KDM4D expression is up-regulated during HSC activation. (a) Schematic of human histone H3 methyltransferases and demethylases. (b) Representative bright field images of C57BL/6J mouse primary HSCs on D1 and D7 (left panel). Relative mRNA expression levels of H3 methyltransferases and demethylases in primary HSCs (D7/D1) of C57BL/6J mouse (right panel). ND, not determined. (c) Cellular immunofluorescence staining of KDM4D and α-SMA in primary HSCs of C57BL/6J mice on day 1, 4, and 7. Scale bar, 25 μm. (d, e) The mRNA and protein expression level of Kdm4d and Acta2 in primary HSCs of the C57BL/6J mice on day 1, 4, and 7. (f) The nuclear KDM4D protein level in primary HSCs of the C57BL/6J mice on day 1, 4, and 7. Data were presented as mean ± SD, *p < .05, **p < .01, ***p < .001.

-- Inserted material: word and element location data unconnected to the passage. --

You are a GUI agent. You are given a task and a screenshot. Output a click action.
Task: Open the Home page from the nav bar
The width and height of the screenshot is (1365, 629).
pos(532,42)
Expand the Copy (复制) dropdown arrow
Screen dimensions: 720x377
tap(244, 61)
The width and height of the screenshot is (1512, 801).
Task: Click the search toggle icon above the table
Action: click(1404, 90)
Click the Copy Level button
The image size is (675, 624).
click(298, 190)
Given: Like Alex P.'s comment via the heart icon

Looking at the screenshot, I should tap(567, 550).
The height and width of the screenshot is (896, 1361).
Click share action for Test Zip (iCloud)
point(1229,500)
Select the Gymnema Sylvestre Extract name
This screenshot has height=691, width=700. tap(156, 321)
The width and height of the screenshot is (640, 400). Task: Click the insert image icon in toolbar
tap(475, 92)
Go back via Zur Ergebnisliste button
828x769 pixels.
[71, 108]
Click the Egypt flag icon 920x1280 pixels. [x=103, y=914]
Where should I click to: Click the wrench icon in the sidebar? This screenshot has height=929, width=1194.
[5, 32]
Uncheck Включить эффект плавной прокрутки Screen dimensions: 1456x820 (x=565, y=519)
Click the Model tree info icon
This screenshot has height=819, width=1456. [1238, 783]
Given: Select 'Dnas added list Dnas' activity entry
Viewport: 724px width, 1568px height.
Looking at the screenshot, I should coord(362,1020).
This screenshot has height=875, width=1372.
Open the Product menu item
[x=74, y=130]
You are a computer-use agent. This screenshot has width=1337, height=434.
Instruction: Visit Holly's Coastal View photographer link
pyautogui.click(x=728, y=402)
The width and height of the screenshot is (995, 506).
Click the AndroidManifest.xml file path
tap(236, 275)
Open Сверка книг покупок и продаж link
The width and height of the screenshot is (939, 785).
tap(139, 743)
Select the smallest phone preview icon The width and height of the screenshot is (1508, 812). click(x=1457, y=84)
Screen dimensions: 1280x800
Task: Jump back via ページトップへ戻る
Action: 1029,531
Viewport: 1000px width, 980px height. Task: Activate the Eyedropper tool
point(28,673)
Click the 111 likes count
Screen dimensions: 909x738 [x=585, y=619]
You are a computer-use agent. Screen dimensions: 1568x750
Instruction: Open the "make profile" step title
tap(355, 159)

3.2. KDM4D expression is up-regulated during biliary and non-biliary fibrogenesis
To further validate the expression pattern of KDM4D in liver fibrogenesis, biliary and non-biliary murine models induced by CCl4 (left), TAA (middle), and BDL (right) were generated (Fig. 2a). Repeated CCl4 and TAA administration led to robust and progressive scarring, characterized histologically as significantly pericentral fibrosis, while BDL contributed to biliary fibrosis. As shown in Fig. 2a, compared with their control liver sections, the fibrotic liver tissues had larger fibrotic areas (H&E and α-SMA staining), and severer collagen deposition (Sirius Red and Masson staining), respectively. As expected, IHC revealed that KDM4D, which was hardly detectable in non-fibrotic healthy livers, was strongly expressed after BDL operation or consecutive CCl4/TAA injection (Fig. 2a). The intense immunoreactivity of KDM4D in the fibrotic areas was widely observed in all the three animal models indicate of a common expression profile of KDM4D in both parenchymal and biliary fibrosis. Furthermore, RNA was isolated from primary HSCs from CCl4/TAA/oil or BDL/sham animal livers and we found that Kdm4d was commonly and highly expressed during liver fibrogenesis (Fig. 2b-d), implying the restricted expression of KDM4D in myofibroblast-like cells in liver fibrosis.
Fig. 2.
KDM4D is up-regulated during biliary and non-biliary fibrogenesis. (a) Representative images of H&E, Sirius red, Masson's trichrome staining, α-SMA, and KDM4D staining in liver tissues from CCl4-induced C57BL/6J mice, TAA-induced SD rat, and BDL-induced C57BL/6J mice as well as their corresponding counterparts. Scale bar, 200 μm for H&E, Sirius red, and Masson's trichrome staining; 100 μm for α-SMA and KDM4D staining. (b–d) Real-time qPCR and western blotting analysis of Kdm4d mRNA and protein level in quiescent or activated HSCs isolated from CCl4/TAA/BDL/Control animal livers. Data were presented as mean ± SD, *p < .05, and **p < .01.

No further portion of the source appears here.